シリア紛争が2011年3月に勃発してから13年が経ちます。世界各地で次々と起こる人道危機に注目が集まる中、シリア危機がメディアに取り上げられる機会は減少しています。しかし、シリアの人々を取り巻く困難な状況は依然として続いています。

国連難民高等弁務官事務所(UNHCR)によると、2023年12月時点でシリアから国外に逃れた人々は約512万人、シリア国内で人道支援を必要とする人々は約1,530万人にのぼります。これは日本の人口の約1/6に相当し、シリア危機が過去のものではなく、解決されないまま現在も続く人道危機であることを物語っています。

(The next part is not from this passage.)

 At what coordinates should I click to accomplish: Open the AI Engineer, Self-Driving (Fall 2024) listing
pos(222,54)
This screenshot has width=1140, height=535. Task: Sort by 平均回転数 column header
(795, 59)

AAR Japan[難民を助ける会]は、2012年にトルコへ逃れたシリア難民への支援を開始し、これまでに食料や生活必需品の配付、障がい者支援、教育支援、コミュニティセンターの運営などさまざまな活動を行ってきました。2014年にはシリア国内でも避難民への支援を始め、現地協力団体と連携して食料配付や地雷・不発弾対策などを行ってきました。現在は、食料配付と農業支援を行っています。

パンは心と身体を満たす日々の糧

テントの中にいる男性がうつむいている

過酷な環境から心に不調をきたしたビラルさん

ビラルさん(50代、男性)には5人の子どもがおり、そのうち2人の娘には知的障がいがあります。ビラルさんは家族の生活を支えるため、レバノンに出稼ぎに出て大工として働いていました。蓄えを少しずつ増やし、ようやく故郷に家を建てることができたものの、地域全体が2017年に爆撃の被害を受け、ビラルさんたちの家も破壊されてしまいました。

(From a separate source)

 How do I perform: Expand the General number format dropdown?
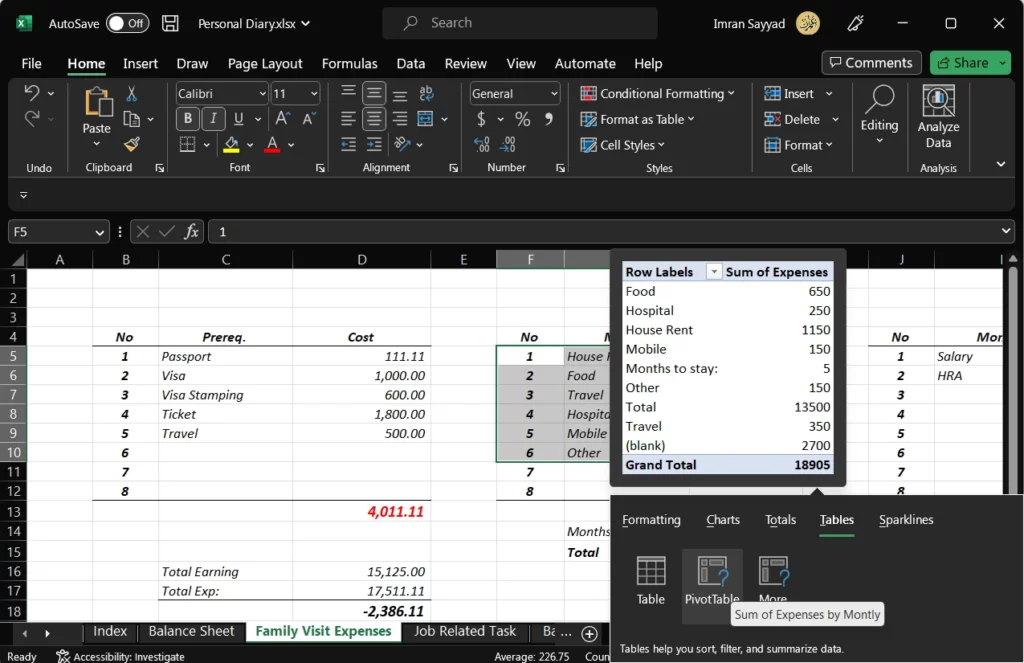click(x=553, y=94)
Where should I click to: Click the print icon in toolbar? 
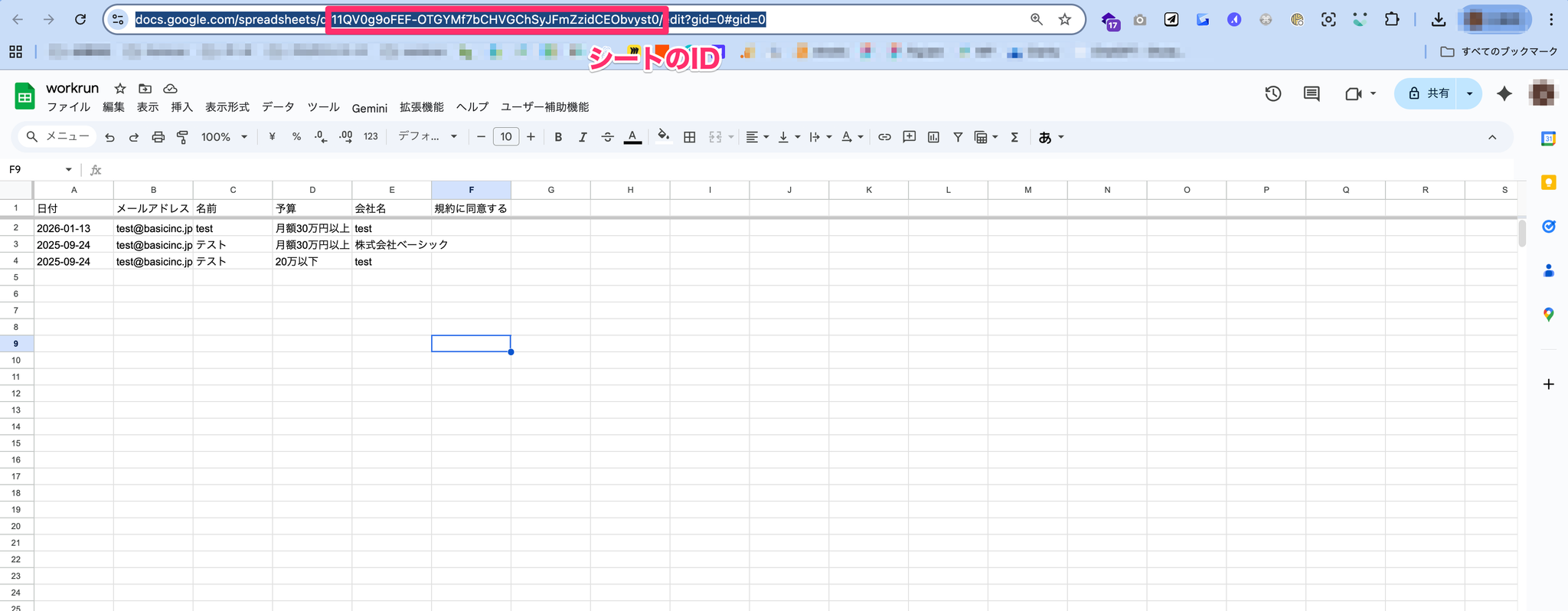(x=158, y=137)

ビラルさん一家は現在、シリア国内にある避難民キャンプで暮らしています。不自由な生活を強いられるキャンプでの暮らしのストレスに加え、仕事を見つけることができず、家族の長として家族を支えられないという心労から、ビラルさんは心に不調をきたしてしまいました。

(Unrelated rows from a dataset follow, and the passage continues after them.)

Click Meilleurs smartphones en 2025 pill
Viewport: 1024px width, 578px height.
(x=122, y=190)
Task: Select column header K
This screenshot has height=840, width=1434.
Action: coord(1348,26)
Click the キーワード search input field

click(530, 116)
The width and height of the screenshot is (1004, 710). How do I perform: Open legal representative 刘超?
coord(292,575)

女の子が二人、男の子が一人、AARが配付したパンを前に座っている。

パンの配付を喜ぶ子どもたち

「何より辛いのは、知的障がいのある2人の娘が、私たちが直面している苦難を理解できないということです。娘たちはお腹が空くと我慢できず、大きな声で泣き叫びます。その悲鳴を聞くと涙が出ます」とビラルさんは険しい表情で話します。

AARは2014年からシリア国内で小麦粉や食用油などの食料を配付する支援を実施しており、2022年からは避難民キャンプの約2,000世帯(約1万人)にパンを届けています。現地協力団体を通じてトルコから小麦を運び、契約業者が製造したパンを配付しています。ビラルさん一家も配付対象となっており、家族全員分のパンを受け取っています。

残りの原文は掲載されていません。